Até quando???

Quase aos setenta anos, faltando apenas alguns dias, indago: “até quando estarei por aqui”?

Acordando neste dia tão lindo. Céu azul, sol a brilhar, temperatura amena de primavera, no decorrer do dia deve esquentar.

Até quando, esta interrogação me alucina, poderei caminhar pelas próprias pernas, sem a ajuda de outrem, nesta caminhada até agora sem percalços, com a saúde ainda a me bafejar como o vento que neste exato momento não assopra, quem sabe quando irei me despedir do mundo, este mundo tão díspare, onde tantos têm tudo, ao revés do que acontece a maioria?

Este final de semana foi dedicado aos mortos. Dia dois fui ao campo santo. Ali pranteei meus pais. Depositei flores sobre aquela lápide cinzenta. As flores murcharam. Como nossos corpos um dia murcharão.

Até quando, por vezes questiono, poderei acordar cedo, caminhar ao meu consultório, retratar o cotidiano, exercer esta profissão que até hoje me encanta, até um dia quando meu tirocínio não se tornar tão claro, meus dedos não forem capazes de digitar com tal velocidade, minhas pernas fraquejarem, e meu coração parar de bater. Para tudo isso ainda não tenho a resposta. E não a procuro.
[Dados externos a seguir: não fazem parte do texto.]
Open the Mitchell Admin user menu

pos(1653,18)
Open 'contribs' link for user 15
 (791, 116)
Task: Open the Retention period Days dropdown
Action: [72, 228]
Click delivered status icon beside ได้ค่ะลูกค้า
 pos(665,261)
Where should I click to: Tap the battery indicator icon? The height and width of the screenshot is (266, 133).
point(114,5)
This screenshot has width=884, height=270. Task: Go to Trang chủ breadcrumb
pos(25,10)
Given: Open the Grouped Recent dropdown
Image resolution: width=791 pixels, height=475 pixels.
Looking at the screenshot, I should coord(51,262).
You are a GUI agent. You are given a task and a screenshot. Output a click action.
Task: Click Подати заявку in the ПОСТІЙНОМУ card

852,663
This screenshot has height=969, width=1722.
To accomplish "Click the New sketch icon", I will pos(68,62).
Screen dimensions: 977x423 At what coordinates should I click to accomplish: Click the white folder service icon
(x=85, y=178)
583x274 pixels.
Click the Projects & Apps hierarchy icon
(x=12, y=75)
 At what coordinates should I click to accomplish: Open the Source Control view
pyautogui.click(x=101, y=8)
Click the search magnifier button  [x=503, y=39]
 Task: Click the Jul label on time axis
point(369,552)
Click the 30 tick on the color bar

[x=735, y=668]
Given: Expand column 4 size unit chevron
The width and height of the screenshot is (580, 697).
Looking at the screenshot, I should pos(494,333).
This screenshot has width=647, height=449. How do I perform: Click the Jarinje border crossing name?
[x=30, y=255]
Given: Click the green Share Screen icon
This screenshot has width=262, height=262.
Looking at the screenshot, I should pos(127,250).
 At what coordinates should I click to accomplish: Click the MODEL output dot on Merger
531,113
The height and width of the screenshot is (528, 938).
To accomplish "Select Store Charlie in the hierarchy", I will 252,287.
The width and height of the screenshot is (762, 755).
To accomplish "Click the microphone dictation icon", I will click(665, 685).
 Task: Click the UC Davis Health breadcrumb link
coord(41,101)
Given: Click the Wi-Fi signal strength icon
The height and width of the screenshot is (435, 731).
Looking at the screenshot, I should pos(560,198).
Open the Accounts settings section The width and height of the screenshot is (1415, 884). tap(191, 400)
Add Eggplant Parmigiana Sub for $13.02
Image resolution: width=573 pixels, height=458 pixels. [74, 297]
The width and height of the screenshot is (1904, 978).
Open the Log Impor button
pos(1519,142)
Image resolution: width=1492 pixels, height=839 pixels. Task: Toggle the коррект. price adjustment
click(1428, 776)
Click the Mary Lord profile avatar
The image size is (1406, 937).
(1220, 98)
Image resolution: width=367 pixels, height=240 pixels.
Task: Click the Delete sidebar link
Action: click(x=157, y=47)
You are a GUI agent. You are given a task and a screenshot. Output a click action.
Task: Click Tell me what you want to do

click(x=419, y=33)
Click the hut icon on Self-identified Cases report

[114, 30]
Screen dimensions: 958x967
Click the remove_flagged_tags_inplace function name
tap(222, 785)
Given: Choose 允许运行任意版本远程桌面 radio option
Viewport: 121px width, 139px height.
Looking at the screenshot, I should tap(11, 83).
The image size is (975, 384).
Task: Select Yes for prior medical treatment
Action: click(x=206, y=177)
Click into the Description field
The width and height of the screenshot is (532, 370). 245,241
Até quando, me pergunto, poderei amparar meus netos, acompanhar-lhes a trajetória, ir com eles a escola, até se tornarem pessoas felizes como eu tento ser.

Até quando, mais uma vez indago, poderei me exercitar ao cair das tardes, naquela academia que me faz tão bem?

As penas ainda as tenho fortes o bastante para me levarem aonde desejo. O fôlego se mostra em dia. A visão não carece de óculos para escrever o que minha inspiração dita.

Mas até quando?

Amanhã, depois de outro amanhã, estarei setentando. Novembro ainda está começando. Mais um ano logo termina.

E até quando poderei conviver com amigos. Já que tantos não mais estão ao meu lado. E já partiram rumo ao infinito.

Quantos até quando fazem parte de minhas indefinições.

E eles ainda estarão presentes. Até quando me despedir da vida. Vida esta que em contrapartida desejo que faça parte de mim desde que tenha saúde suficiente para pensar com clarividência. Fazer apenas o que me apraz. E consiga viver em paz comigo mesmo.

Até quando, por fim me questiono, estarei apto a exercer a medicina, esta ciência tão especial, embora tentem tirar dela o brilho.

Até quando, neste quatro de novembro, dia lindo, quente, sol a pino, poderei abraçar meus meninos, hoje são três. Amanhã estarão bem maiores que seu avô.

Até no presente momento me sinto a vontade. E ainda tenho desejos de viver muitos anos mais. Desde que a saúde não me abandone. A inspiração não claudique. O amor que sinto pela vida não se transforme em mais uma desesperança que meus sonhos não se concretizem.

Sonhar ainda sonho. Até quando? Nem mais sei.